The filing follows new regulations and strict emissions limits finalized by the New York State Department of Environmental Conservation in May that aimed to fully eliminate coal in New York by 2020. But ISO officials say it is too soon to tell when the plant can shutter. The grid operator will still need to perform a reliability assessment, and that work has yet to begin.
"There have been a lot of different reports on Somerset," said ISO vice president of operations Wes Yeomans. "Part of the process is for us to do a reliability study first and approve their retirement ... they cannot deactivate until our reliability study is done."
Yeomans spoke to the media Thursday to roll out the grid operator's winter reliability assessment, which found resource capacity, including generation, imports and demand response, is expected to total 43,346 MW.
Installed generation capacity amounts to 41,815 MW. Imports of 679 MW are expected to be available and demand response resources can reduce peak demand 853 MW. The ISO says it is forecasting a capacity margin of between 9,299 MW and 10,900 MW, depending on specific conditions.
Looking ahead four years, a fuel security analysis completed by Analysis Group included one scenario where downstate retirements could pose a reliability threat to that region. But NYISO officials stressed the modeling assumptions are broad and Yeomans said, "we do believe we'd be able to meet load in those situations."
In an email to Utility Dive, Yeomans said the ISO plans to monitor "all future changes in transmission developments, renewable generation additions, generator retirements, and fuel infrastructure and their potential impacts on fuel security."

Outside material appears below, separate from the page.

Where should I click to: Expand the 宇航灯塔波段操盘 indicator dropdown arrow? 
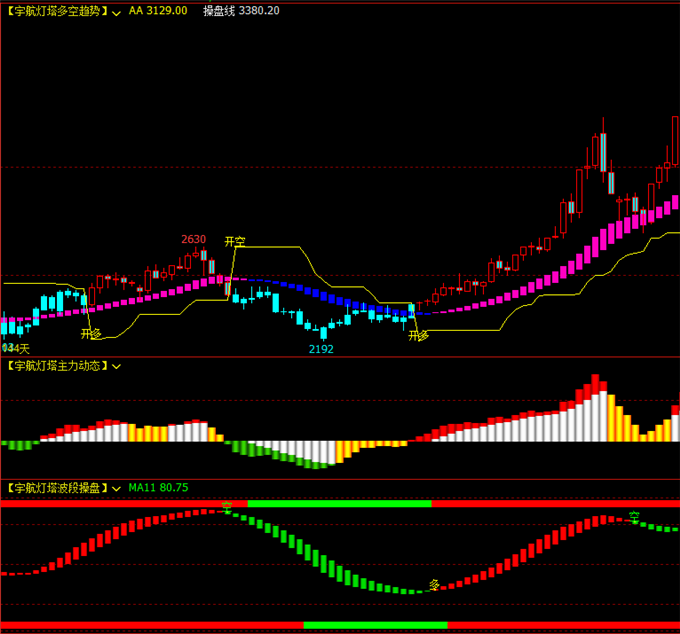coord(117,488)
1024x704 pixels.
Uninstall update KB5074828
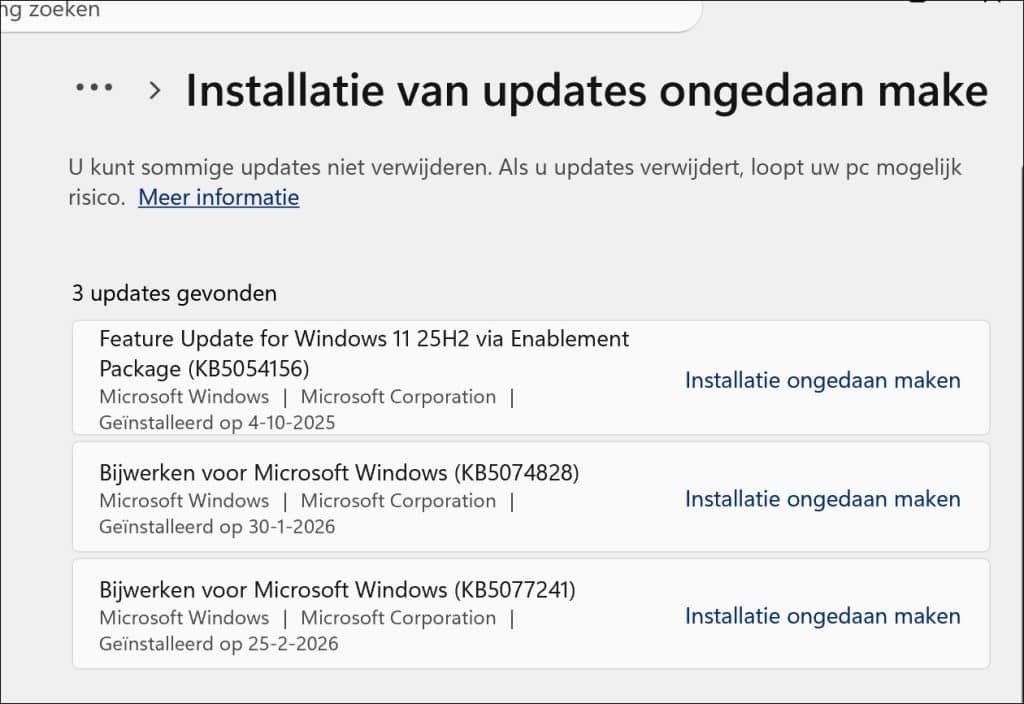[822, 498]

New York's fuel mix leans heavily towards gas-fired units, and a full 49% of the state's capacity can run on either gas or oil. The dual-fuel capabilities allow for flexibility when temperatures spike and gas supplies are short. Another 10% of the state's capacity burns just natural gas.
"A subset of our gas generators do have firm contract supplies so they are very reliable in cold conditions," Yeomans said.

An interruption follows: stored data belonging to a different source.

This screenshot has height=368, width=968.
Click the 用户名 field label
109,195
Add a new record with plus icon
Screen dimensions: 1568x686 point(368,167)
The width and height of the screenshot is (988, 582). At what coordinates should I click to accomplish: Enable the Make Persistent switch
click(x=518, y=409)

The state has been cleaning up its fuel mix and adding non-emitting resources. Nuclear and hydroelectric generation make up about a quarter of the state's generation. Wind resources supply about 4%.
Coal has been on the way out in New York for some time and was down to two plants earlier this year before the Cayuga coal plant in Tompkins County shuttered. The state is now considering a plan to convert Somerset and the Cayuga plant into data centers.

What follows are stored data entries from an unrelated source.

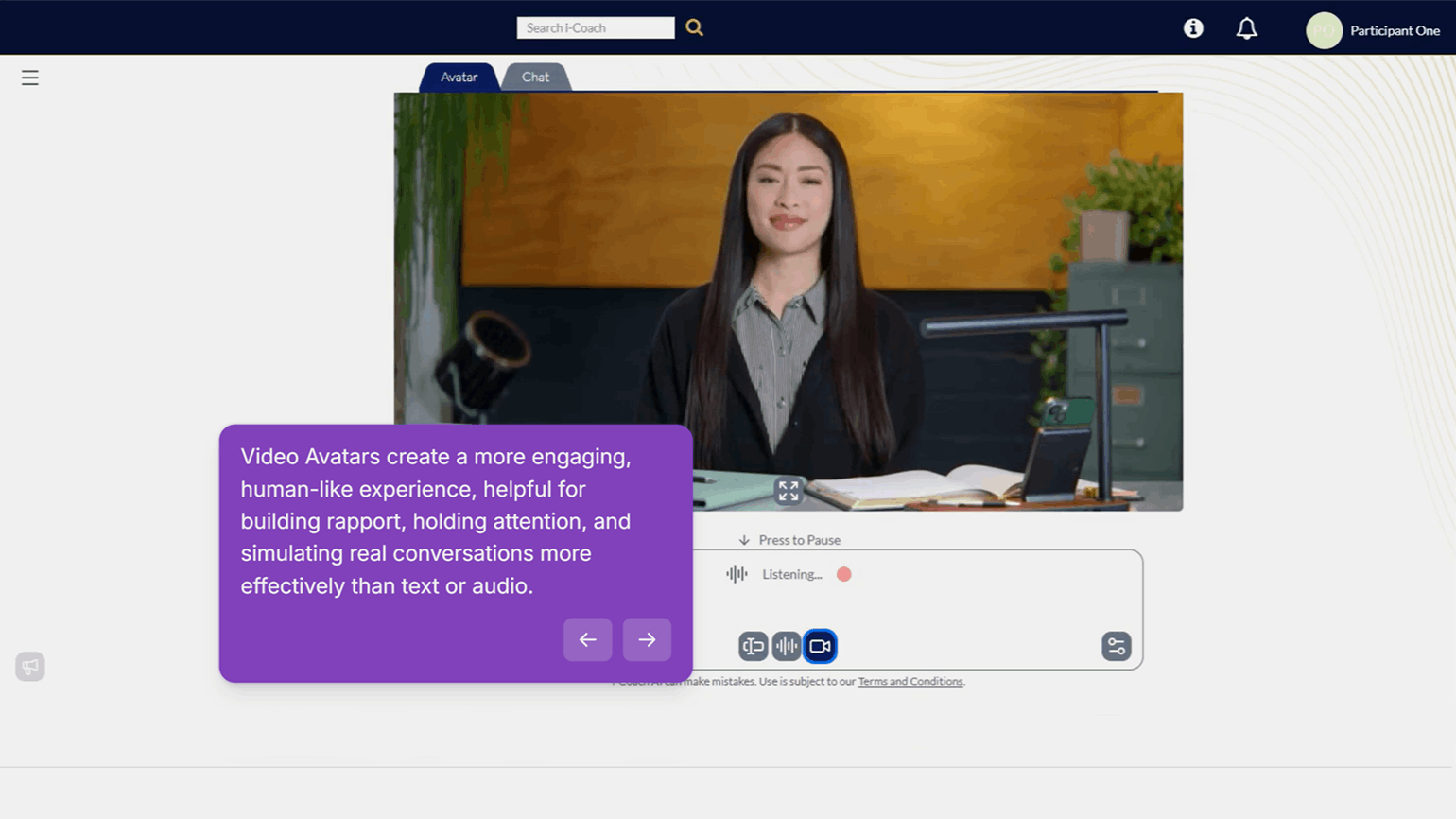Go back to the previous tour tip
The height and width of the screenshot is (819, 1456).
tap(587, 640)
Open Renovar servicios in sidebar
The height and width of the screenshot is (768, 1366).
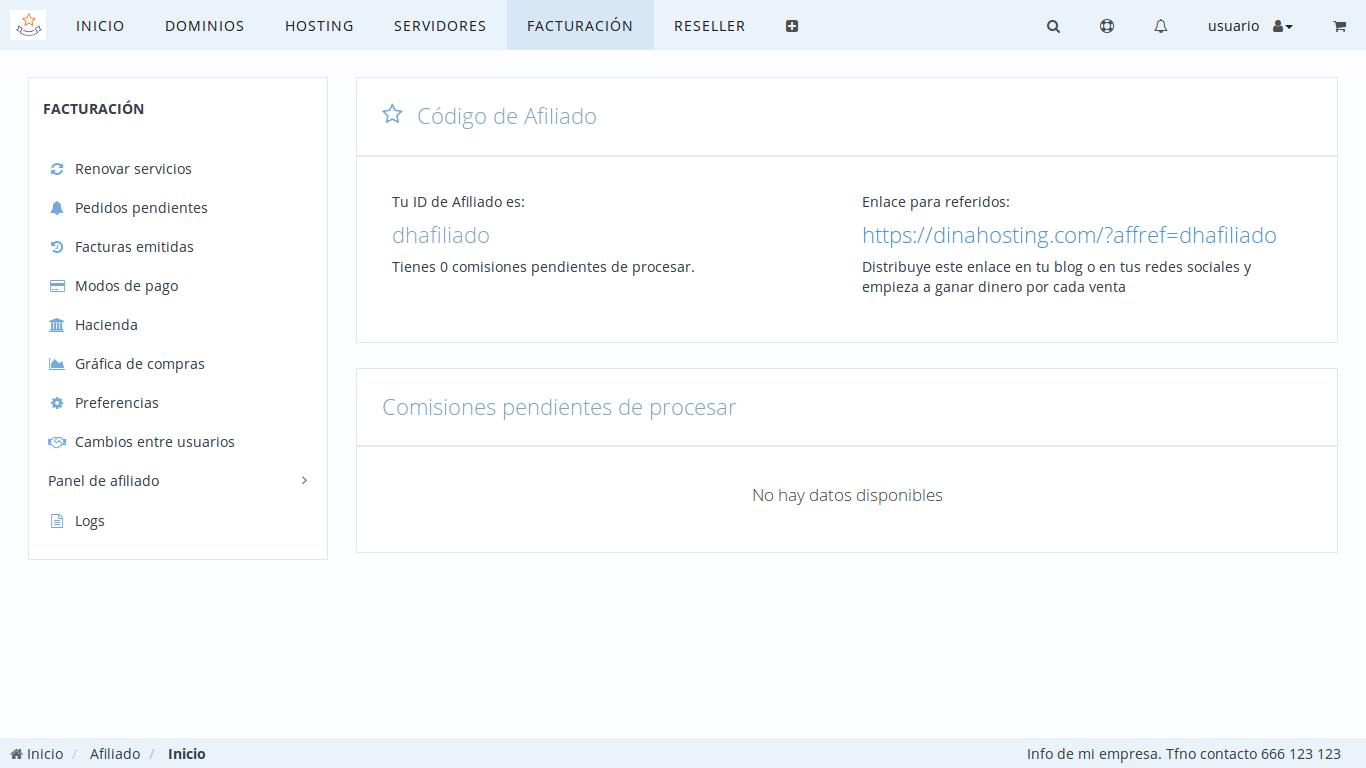[x=133, y=169]
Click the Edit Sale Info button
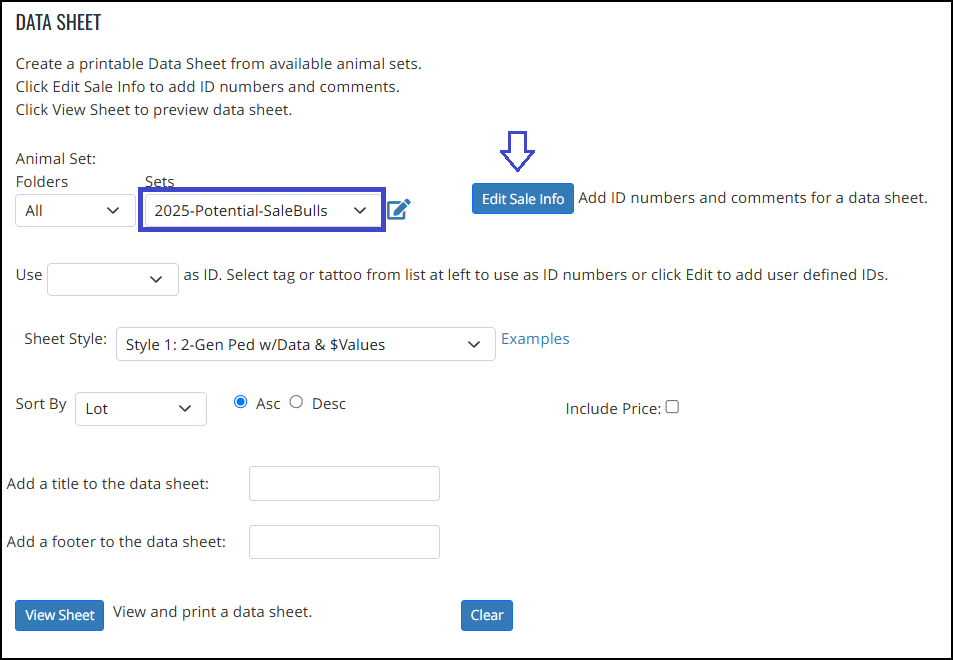Screen dimensions: 953x660 tap(523, 199)
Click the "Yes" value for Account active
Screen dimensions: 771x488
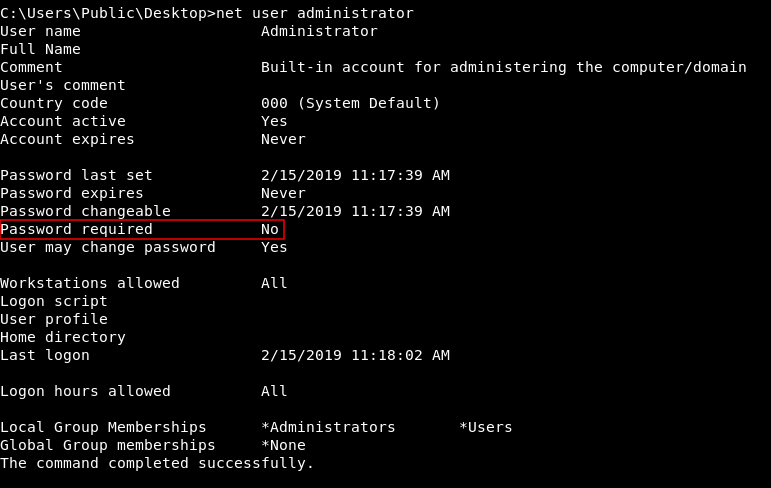tap(274, 121)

Riesling Power owns both, and in a statement said it is continuing to work with the state and other stakeholders to advance the data hub development. Riesling also said it is currently working with the New York Power Authority to procure additional power for the data hub project.
The Empire State Data Hub project "would enable us to address the governor's environmental policy goal of eliminating coal while also transitioning to a new greener economy in New York," Michael Enright, managing director of Beowulf Energy, said in a statement. The company manages the Somerset facility.
"While New York regulators assess the deactivation notice, we will continue to work with our stakeholders on a new path forward at Somerset," Enright said.
The data hub plan has "widespread and unified support from environmental, union, business and local leaders," according to a Sierra Club editorial on the issue. "Greenhouse gas emissions are significantly reduced by eliminating coal power and abandoning previous plans to repower these plants to gas," it said.
The data centers would be powered by renewable energy and battery storage built on both sites.